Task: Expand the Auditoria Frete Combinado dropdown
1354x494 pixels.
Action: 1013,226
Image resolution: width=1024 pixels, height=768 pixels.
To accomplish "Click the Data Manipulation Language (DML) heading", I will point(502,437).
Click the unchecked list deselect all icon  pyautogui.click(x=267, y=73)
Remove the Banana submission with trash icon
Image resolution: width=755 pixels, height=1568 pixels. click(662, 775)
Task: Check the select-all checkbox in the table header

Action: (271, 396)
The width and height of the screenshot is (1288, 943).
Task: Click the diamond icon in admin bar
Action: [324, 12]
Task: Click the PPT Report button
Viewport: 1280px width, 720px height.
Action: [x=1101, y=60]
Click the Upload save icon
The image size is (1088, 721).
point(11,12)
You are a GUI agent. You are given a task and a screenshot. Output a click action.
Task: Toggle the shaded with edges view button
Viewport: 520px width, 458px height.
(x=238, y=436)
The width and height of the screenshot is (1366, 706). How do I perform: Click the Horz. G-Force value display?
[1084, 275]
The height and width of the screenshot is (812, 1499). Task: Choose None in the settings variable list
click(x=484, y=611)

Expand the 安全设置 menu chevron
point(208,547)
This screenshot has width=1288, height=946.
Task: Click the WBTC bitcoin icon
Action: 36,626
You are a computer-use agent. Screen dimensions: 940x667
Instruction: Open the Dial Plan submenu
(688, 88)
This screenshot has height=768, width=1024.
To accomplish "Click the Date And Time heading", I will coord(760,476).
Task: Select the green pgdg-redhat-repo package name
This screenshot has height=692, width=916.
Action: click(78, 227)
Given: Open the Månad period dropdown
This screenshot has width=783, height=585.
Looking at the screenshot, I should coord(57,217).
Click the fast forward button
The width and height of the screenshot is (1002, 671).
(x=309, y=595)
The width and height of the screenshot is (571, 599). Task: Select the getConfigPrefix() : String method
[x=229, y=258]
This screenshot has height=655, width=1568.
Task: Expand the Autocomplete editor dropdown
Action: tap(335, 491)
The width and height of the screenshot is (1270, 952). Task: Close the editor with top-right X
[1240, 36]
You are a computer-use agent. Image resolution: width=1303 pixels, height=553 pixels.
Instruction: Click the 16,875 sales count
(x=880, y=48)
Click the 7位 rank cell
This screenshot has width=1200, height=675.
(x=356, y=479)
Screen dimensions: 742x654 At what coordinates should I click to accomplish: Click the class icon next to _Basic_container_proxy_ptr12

+--

◆ Task details
Rewrite in full the items starting at the line that contains "Click the unchecked" and ending at the line that contains "Image resolution: width=755". Raise every number in the answers by 53, both the coordinates and the width and height figures.

◆ Final result
Click the unchecked list deselect all icon  pyautogui.click(x=320, y=126)
Remove the Banana submission with trash icon
Image resolution: width=808 pixels, height=1621 pixels. click(715, 828)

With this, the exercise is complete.